You say it works now. Are you sure, you may ask? It’s all running on an Android device and there is no good way to test without some convoluted chain of shipping libraries and running test wrappers, you may say. Well all hope is not lost. You can compile your own local copy of tensorflow lite to test out our model.

As a bonus challenge, can you spot the bug in the above code? The answer is below.

git clone https://github.com/tensorflow/tensorflow.git tensorflow_src
mkdir tflite_build
cd tflite_build
cmake ../tensorflow_src/tensorflow/lite/c -DCMAKE_BUILD_TYPE=Debug
cmake --build . -j

Now you can test with your libtensorflowlite_c.so using your favorite test wrapper, like gtest.

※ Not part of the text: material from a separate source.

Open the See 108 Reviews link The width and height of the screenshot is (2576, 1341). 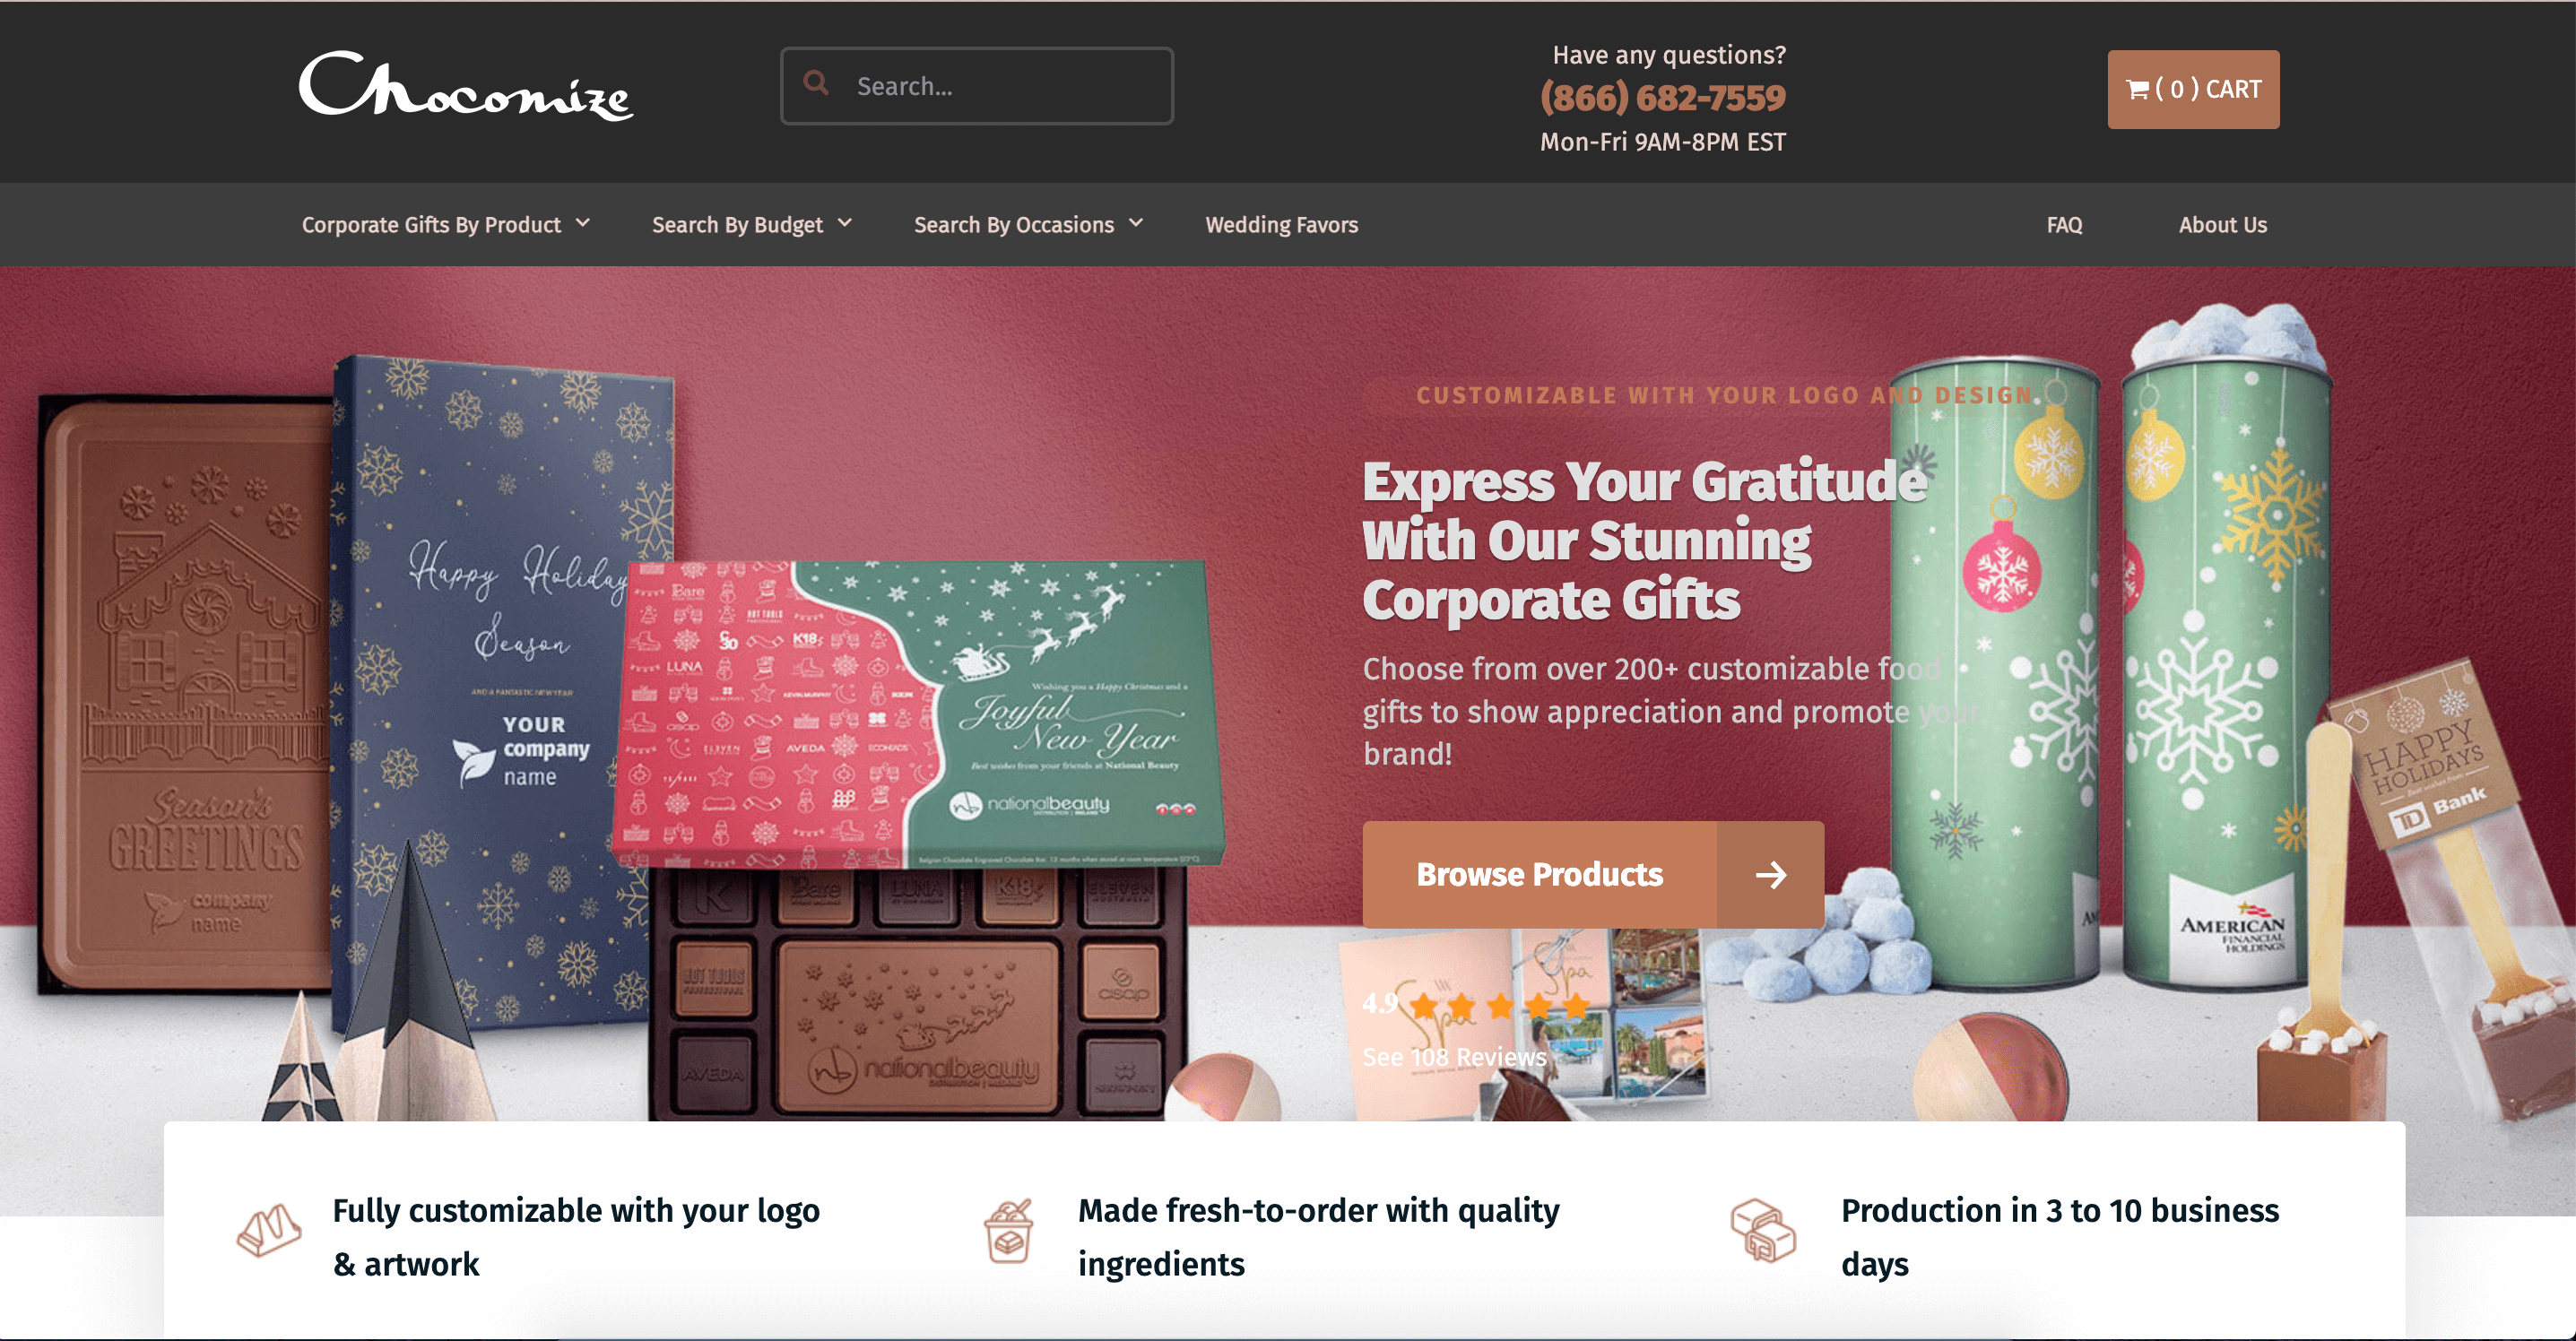1454,1057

Still more issues raise their head on the horizon now: Calling back to the app across JNI, dealing with loading the model file, keeping models up to date. A slew of tasks, but in the end it was the right way.

At least it seems that way so far. A few more days of testing; hopefully will not turn to weeks.

Next up, event streaming to the cloud. Timeseries databases. Welcome to the future.

For the curious, the bug is:

inTensor[i] = dataBuffer[i] / INT16_MAX;

should be

inTensor[i] = (float)dataBuffer[i] / INT16_MAX;

Not casting it causes all the values to be zero, since an int divided by a larger int is truncated. When I went to test, the model just said ‘Silence’. Oops, easy obvious fix.